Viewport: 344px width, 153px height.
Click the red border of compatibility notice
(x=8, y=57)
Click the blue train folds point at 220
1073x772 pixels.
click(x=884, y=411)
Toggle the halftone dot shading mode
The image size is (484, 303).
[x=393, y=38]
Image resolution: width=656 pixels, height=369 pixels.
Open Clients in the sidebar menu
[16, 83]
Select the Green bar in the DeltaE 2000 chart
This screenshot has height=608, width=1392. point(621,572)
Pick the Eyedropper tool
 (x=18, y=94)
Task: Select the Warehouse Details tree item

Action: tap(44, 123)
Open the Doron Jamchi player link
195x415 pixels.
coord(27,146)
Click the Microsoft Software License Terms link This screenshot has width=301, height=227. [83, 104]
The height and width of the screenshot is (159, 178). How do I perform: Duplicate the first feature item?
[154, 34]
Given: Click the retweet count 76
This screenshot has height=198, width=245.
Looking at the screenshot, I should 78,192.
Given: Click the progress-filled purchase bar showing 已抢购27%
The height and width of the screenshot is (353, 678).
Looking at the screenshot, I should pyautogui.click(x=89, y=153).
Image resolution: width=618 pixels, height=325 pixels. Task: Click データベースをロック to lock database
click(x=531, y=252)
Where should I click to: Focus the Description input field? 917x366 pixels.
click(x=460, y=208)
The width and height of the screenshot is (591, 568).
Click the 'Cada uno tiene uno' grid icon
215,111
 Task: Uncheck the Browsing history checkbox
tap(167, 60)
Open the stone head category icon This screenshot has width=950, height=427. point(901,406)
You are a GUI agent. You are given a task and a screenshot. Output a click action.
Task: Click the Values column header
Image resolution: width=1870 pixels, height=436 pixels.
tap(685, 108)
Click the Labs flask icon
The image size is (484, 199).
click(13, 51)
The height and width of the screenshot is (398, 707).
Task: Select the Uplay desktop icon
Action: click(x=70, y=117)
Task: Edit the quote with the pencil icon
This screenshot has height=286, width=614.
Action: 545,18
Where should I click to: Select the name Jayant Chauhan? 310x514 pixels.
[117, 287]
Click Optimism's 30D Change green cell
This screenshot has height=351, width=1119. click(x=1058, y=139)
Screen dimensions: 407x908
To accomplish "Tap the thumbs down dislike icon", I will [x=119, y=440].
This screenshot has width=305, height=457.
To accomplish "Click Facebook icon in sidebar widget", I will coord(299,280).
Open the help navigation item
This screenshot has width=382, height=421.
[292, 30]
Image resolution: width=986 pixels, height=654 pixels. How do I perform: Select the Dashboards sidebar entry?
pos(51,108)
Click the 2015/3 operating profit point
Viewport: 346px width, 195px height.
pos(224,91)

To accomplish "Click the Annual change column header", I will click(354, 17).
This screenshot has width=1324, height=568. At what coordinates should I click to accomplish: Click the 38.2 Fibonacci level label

------------

# WHAT THE EXERCISE ASKS
Without any alteration, the preceding material should be retyped in full.

# EXERCISE SOLUTION
Viewport: 344px width, 153px height.
Click the red border of compatibility notice
(x=8, y=57)
Click the blue train folds point at 220
1073x772 pixels.
click(x=884, y=411)
Toggle the halftone dot shading mode
The image size is (484, 303).
[x=393, y=38]
Image resolution: width=656 pixels, height=369 pixels.
Open Clients in the sidebar menu
[16, 83]
Select the Green bar in the DeltaE 2000 chart
This screenshot has height=608, width=1392. point(621,572)
Pick the Eyedropper tool
 (x=18, y=94)
Task: Select the Warehouse Details tree item

Action: tap(44, 123)
Open the Doron Jamchi player link
195x415 pixels.
coord(27,146)
Click the Microsoft Software License Terms link This screenshot has width=301, height=227. [83, 104]
The height and width of the screenshot is (159, 178). How do I perform: Duplicate the first feature item?
[154, 34]
Given: Click the retweet count 76
This screenshot has height=198, width=245.
Looking at the screenshot, I should 78,192.
Given: Click the progress-filled purchase bar showing 已抢购27%
The height and width of the screenshot is (353, 678).
Looking at the screenshot, I should pyautogui.click(x=89, y=153).
Image resolution: width=618 pixels, height=325 pixels. Task: Click データベースをロック to lock database
click(x=531, y=252)
Where should I click to: Focus the Description input field? 917x366 pixels.
click(x=460, y=208)
The width and height of the screenshot is (591, 568).
Click the 'Cada uno tiene uno' grid icon
215,111
 Task: Uncheck the Browsing history checkbox
tap(167, 60)
Open the stone head category icon This screenshot has width=950, height=427. point(901,406)
You are a GUI agent. You are given a task and a screenshot. Output a click action.
Task: Click the Values column header
Image resolution: width=1870 pixels, height=436 pixels.
tap(685, 108)
Click the Labs flask icon
The image size is (484, 199).
click(13, 51)
The height and width of the screenshot is (398, 707).
Task: Select the Uplay desktop icon
Action: click(x=70, y=117)
Task: Edit the quote with the pencil icon
This screenshot has height=286, width=614.
Action: 545,18
Where should I click to: Select the name Jayant Chauhan? 310x514 pixels.
[117, 287]
Click Optimism's 30D Change green cell
This screenshot has height=351, width=1119. click(x=1058, y=139)
Screen dimensions: 407x908
To accomplish "Tap the thumbs down dislike icon", I will [x=119, y=440].
This screenshot has width=305, height=457.
To accomplish "Click Facebook icon in sidebar widget", I will coord(299,280).
Open the help navigation item
This screenshot has width=382, height=421.
[292, 30]
Image resolution: width=986 pixels, height=654 pixels. How do I perform: Select the Dashboards sidebar entry?
pos(51,108)
Click the 2015/3 operating profit point
Viewport: 346px width, 195px height.
pos(224,91)

To accomplish "Click the Annual change column header", I will click(354, 17).
This screenshot has width=1324, height=568. At what coordinates should I click to accomplish: Click the 38.2 Fibonacci level label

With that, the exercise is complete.